# Drill press mortise



## Nomes (Mar 21, 2009)

I went to lowes and saw a mortiser that attached to a drill press for $74. It is it any good or would there be a better one or type ?


----------



## 12penny (Nov 21, 2008)

IMHO....as with everything in life, you get what you pay for. I would be inclined to pass on that one and spend a little more for something that will last longer, operate more smoothly and most importantly make clean square holes.


----------



## Nate1778 (Mar 10, 2008)

I hear the attachment works. It has two big drawbacks. One it takes a long time to set up accurately. The second is the DP levers are too short to give any sort of pressure to the bit. That is why the mortiser has such a long lever. It does take some pressure to get that bit to plunge.


----------



## 12penny (Nov 21, 2008)

Nate1778 said:


> I hear the attachment works.

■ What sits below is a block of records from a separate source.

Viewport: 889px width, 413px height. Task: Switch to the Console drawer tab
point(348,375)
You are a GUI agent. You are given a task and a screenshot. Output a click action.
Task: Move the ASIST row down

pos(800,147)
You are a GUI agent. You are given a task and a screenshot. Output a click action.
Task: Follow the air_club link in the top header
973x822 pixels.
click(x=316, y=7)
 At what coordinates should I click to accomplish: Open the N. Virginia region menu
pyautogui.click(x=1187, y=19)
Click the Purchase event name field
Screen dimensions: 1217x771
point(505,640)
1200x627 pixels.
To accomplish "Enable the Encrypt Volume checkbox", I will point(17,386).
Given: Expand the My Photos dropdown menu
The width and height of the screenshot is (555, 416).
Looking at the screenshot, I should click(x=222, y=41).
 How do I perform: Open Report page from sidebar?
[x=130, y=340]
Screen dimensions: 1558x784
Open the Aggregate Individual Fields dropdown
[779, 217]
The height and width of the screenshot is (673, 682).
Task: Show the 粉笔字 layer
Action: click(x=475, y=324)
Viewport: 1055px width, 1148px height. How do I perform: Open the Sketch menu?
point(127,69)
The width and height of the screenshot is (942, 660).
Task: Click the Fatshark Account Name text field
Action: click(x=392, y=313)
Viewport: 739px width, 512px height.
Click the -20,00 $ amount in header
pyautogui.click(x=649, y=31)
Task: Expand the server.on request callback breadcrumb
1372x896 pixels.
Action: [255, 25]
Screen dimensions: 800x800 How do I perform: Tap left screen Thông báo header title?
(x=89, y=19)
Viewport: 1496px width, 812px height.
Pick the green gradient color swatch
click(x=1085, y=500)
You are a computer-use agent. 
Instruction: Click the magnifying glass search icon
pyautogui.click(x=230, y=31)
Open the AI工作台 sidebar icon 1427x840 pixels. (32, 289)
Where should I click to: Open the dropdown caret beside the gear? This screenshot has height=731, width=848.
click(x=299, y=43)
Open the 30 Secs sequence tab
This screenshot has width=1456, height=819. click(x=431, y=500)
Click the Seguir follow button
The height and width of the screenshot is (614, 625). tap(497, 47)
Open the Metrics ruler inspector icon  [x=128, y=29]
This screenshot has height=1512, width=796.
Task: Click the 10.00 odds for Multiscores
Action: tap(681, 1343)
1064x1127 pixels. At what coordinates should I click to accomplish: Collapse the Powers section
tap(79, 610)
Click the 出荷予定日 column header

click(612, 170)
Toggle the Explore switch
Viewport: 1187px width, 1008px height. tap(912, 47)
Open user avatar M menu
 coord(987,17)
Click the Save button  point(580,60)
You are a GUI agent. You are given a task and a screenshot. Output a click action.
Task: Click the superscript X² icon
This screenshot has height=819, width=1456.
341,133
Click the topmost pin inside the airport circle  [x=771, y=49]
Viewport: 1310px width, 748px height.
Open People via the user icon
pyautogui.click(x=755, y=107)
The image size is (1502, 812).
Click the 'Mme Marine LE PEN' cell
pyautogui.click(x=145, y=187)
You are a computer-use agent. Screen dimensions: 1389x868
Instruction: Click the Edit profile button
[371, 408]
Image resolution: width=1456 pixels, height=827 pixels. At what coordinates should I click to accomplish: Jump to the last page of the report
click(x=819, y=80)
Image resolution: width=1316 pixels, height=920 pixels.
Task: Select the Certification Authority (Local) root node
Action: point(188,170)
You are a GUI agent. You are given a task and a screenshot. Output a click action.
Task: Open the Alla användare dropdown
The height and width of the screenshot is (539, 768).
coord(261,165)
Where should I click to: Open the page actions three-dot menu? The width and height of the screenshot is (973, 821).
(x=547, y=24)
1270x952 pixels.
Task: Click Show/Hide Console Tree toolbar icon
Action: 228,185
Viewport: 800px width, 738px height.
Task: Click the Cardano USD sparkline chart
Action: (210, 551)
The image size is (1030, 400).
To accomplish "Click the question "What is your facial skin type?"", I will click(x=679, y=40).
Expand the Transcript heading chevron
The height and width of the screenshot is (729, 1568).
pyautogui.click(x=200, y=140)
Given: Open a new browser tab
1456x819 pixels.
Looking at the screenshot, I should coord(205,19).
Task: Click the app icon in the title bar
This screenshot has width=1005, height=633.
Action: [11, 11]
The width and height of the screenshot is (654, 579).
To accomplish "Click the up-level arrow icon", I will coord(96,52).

It has two big drawbacks. One it takes a long time to set up accurately. The second is the DP levers are too short to give any sort of pressure to the bit. That is why the mortiser has such a long lever. It does take some pressure to get that bit to plunge.


Nate...I'm using a Delta mortise attachment on a Delta DP and have no problems. I do a lot of mission furniture and it cuts mortises with ease in white oak. The key is to keep bits and chisels extremely sharp. Bits and chisels should do the work not the drill press. As for setup, with a little experience it can be setup in a matter of minutes. For another $15 I would buy the delta. IMHO


----------



## Nate1778 (Mar 10, 2008)

I stand corrected, when I was looking into buying one that is what I had heard, and what I based my opinion on. You have owned one though and I enjoy your assessment. With as little as I use my dedicated mortiser a drill press attachment may have been the way to go.


----------



## firefighteremt153 (Jan 25, 2008)

I think for a little bit more $$ you couold find a good used Delta mortiser and eliminate future headaches. I bought my Delta used on CL for 125.00 I think?


----------



## mmtools (Aug 21, 2008)

Nate1778 said:


> I hear the attachment works. It has two big drawbacks. One it takes a long time to set up accurately. The second is the DP levers are too short to give any sort of pressure to the bit. That is why the mortiser has such a long lever. It does take some pressure to get that bit to plunge.


 I agree.. The attachment is too cumbersome and inaccurate. Go with a mortise machine!!


----------